Em sua delação premiada, Cleto afirmou que ficou estabelecido que ele e Cunha passariam a se reunir semanalmente, sempre às 7h30 de terça-feira, para discutir os projetos discutidos no comitê de investimentos do FI-FGTS.
"Nas reuniões, Cleto passava a Eduardo Cunha todos os projetos que estavam em tramitação dentro da área do Fl-FGTS e da Carteira Administrada assim como o estágio em que se
encontravam. Cleto tinha acesso às informações porque recebia a pauta do que seria levado a votação com duas semanas de antecedência à reunião", relatou a PGR.
Tendo ciência dos projetos em discussão, Cunha e Lúcio Funaro decidiam qual a posição que Cleto deveria adotar na votação no comitê de investimentos. Por vezes, segundo a PGR, o deputado decidia imediatamente. Mas, em outras ocasiões, ele precisava "pesquisar" a empresa para depois pautar o vice-presidente de Fundos da Caixa.
Cleto confirmou em seu acordo de colaboração com a Justiça que recebeu propina das empresas cujos projetos Cunha ordenou que ele aprovasse no FI-FGTS.
Segundo Lúcio Funaro, "dificilmente a propina era maior que 3% sobre o valor da operação". O lobista afirmou ainda que era Cunha quem definia a divisão da propina e que ele, Funaro, sempre aceitava os percentuais definidos pelo deputado.
"Cabia a Lúcio Bolonha Funaro e a Eduardo Cunha solicitar e receber, para si e para outrem, direta e indiretamente, em razão da função de Eduardo Cunha e da de Fábio Cleto, vantagem indevida. A divisão dessa tarefa entre Cunha e Funaro dependia da proximidade com a empresa: o mais próximo solicitava e recebia a propina", apontou a PGR após ouvir Cleto.
Defesas
O advogado do presidente Michel Temer, que chegou a classificar a divulgação da delação de Funaro como "criminoso vazamento" , afirmou que as acusações do lobista são "vazias e sem fundamento". A defesa também afirma que os vídeos dos depoimentos de Funaro têm como objetivo constranger integrantes da Comissão de Constituição e Justiça (CCJ) da Câmara que analisam a denúncia contra o presidente.
"Não se pode admitir o uso da palavra do confesso criminoso para influenciar os membros da Câmara, que votarão na CCJ o muito bem fundamentado parecer do deputado Bonifácio de Andrada, cuja conclusão é pela rejeição à solicitação de autorização para processar o presidente Temer", afirmou o advogado Eduardo Carnelós.

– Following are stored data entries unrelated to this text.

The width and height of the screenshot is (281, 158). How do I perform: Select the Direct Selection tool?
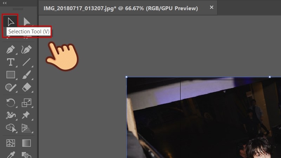coord(27,22)
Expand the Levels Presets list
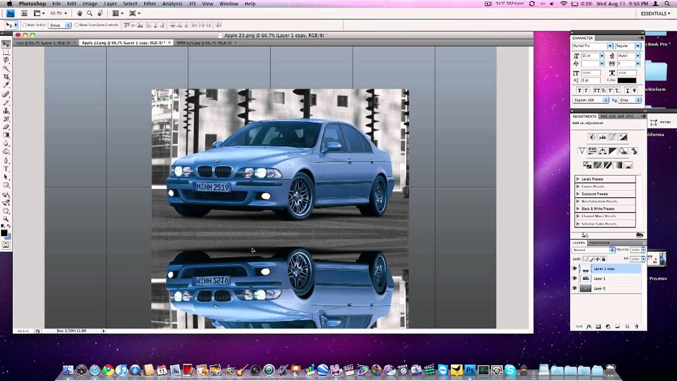 [578, 179]
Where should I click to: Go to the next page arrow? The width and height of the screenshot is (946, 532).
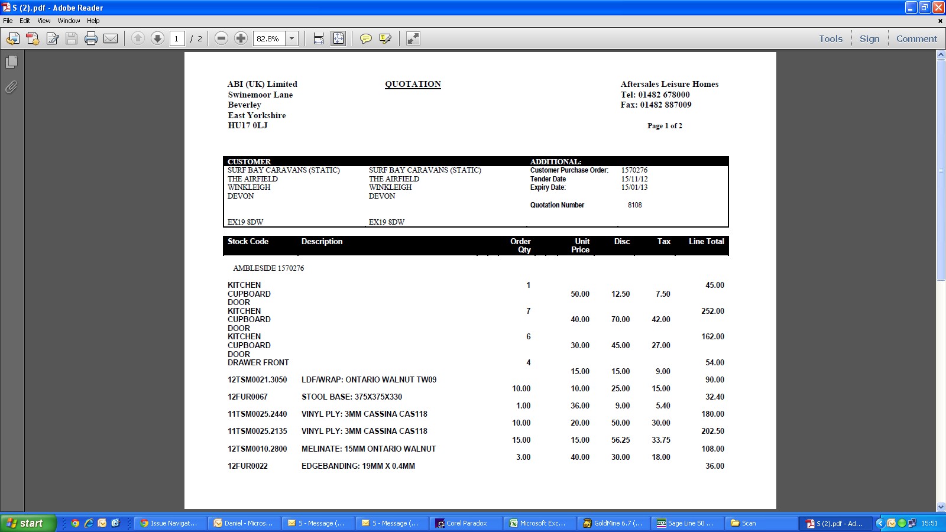[x=157, y=39]
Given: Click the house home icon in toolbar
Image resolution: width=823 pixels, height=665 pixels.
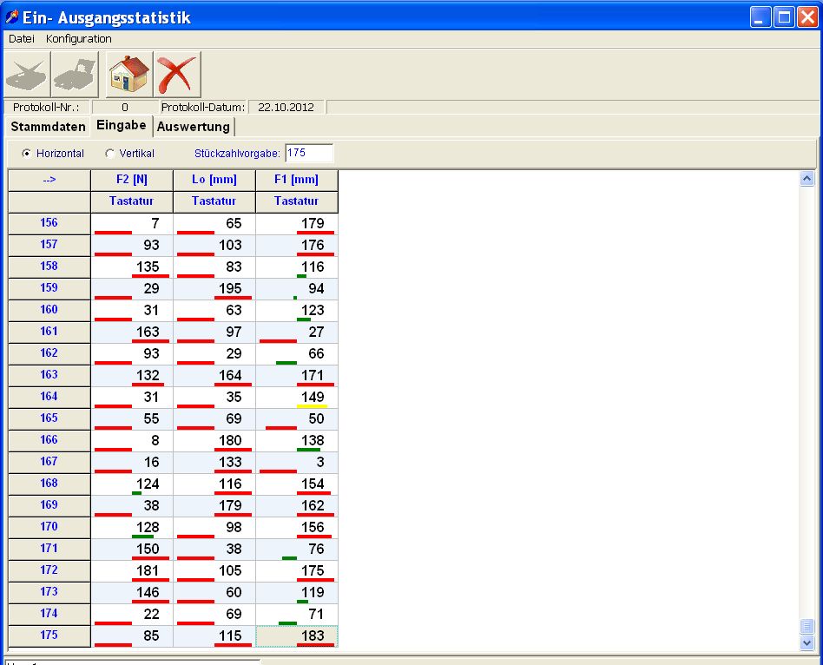Looking at the screenshot, I should 128,74.
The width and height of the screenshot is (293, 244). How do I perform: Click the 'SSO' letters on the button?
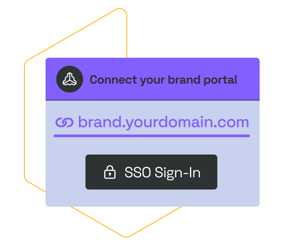pos(138,172)
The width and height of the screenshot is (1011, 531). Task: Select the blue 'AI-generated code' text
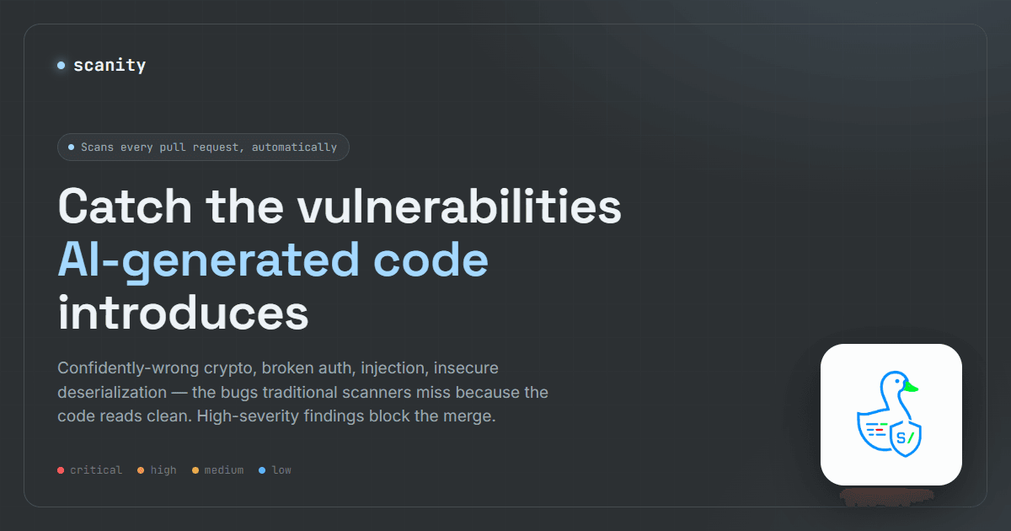point(273,259)
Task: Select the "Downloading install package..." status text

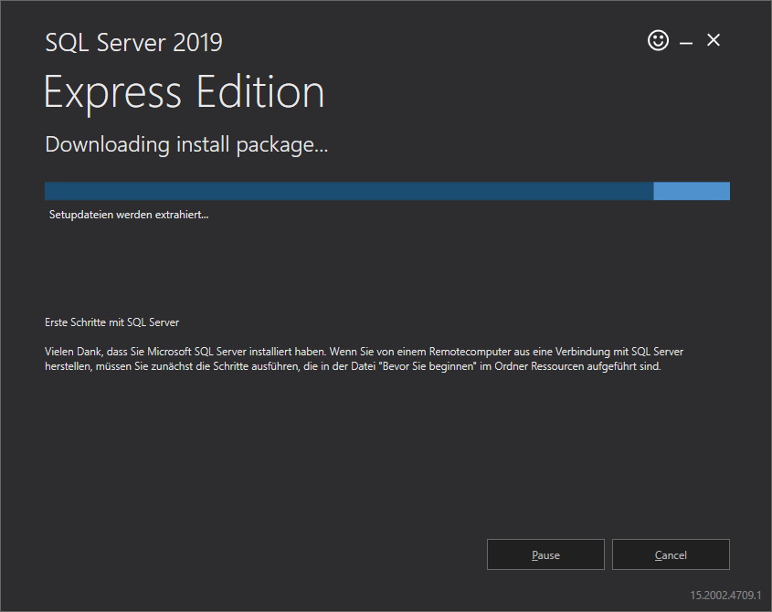Action: 186,144
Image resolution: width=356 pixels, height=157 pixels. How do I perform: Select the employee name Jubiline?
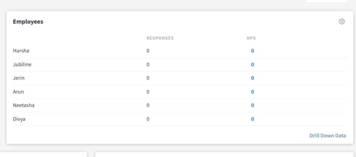coord(22,65)
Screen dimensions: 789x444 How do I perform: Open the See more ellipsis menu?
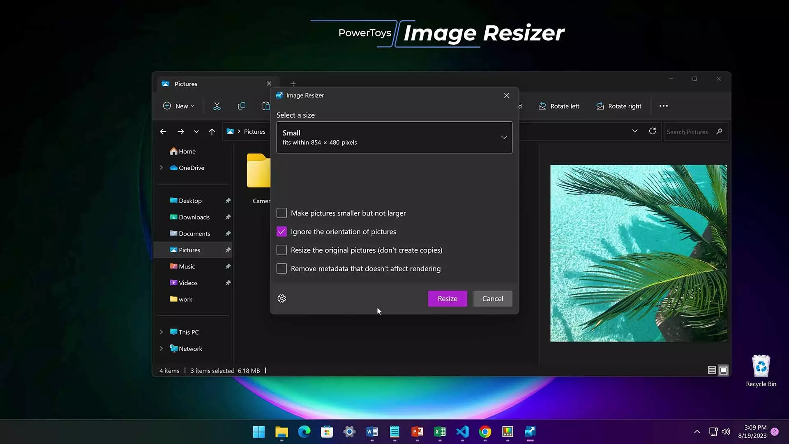(x=663, y=106)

Já a defesa do ex-deputado Eduardo Cunha afirmou que Funaro "atribui a outros participação em atos criminosos cometidos por ele".
Operação Sépsis
Os desvios no Fundo de Investimentos do FGTS são investigados em ação penal da Operação Sépsis que tramita sob a cautela do juiz Vallisney de Souza Oliveira, da 10ª Vara da Justiça Federal em Brasília. Além de Cunha, Cleto e Funaro, também são réus nesse processo o empresário Alexandre Margotto e o ex-presidente da Câmara Henrique Eduardo Alves.
Os interrogatórios dos investigados estão agendados para ocorrer entre os dias 25 e 26 deste mês. Preso em Brasília justamente para participar das audiências, Cunha deve retornar ao Complexo Médico Penal, em Curitiba, entre os dias 28 e 1º.
Eduardo Cunha é acusado de receber ao menos R$ 20 milhões em propina no esquema no FI-FGTS entre os anos de 2011 e 2015. São imputados a ele os crimes de corrupção, lavagem de dinheiro e violação de sigilo funcional.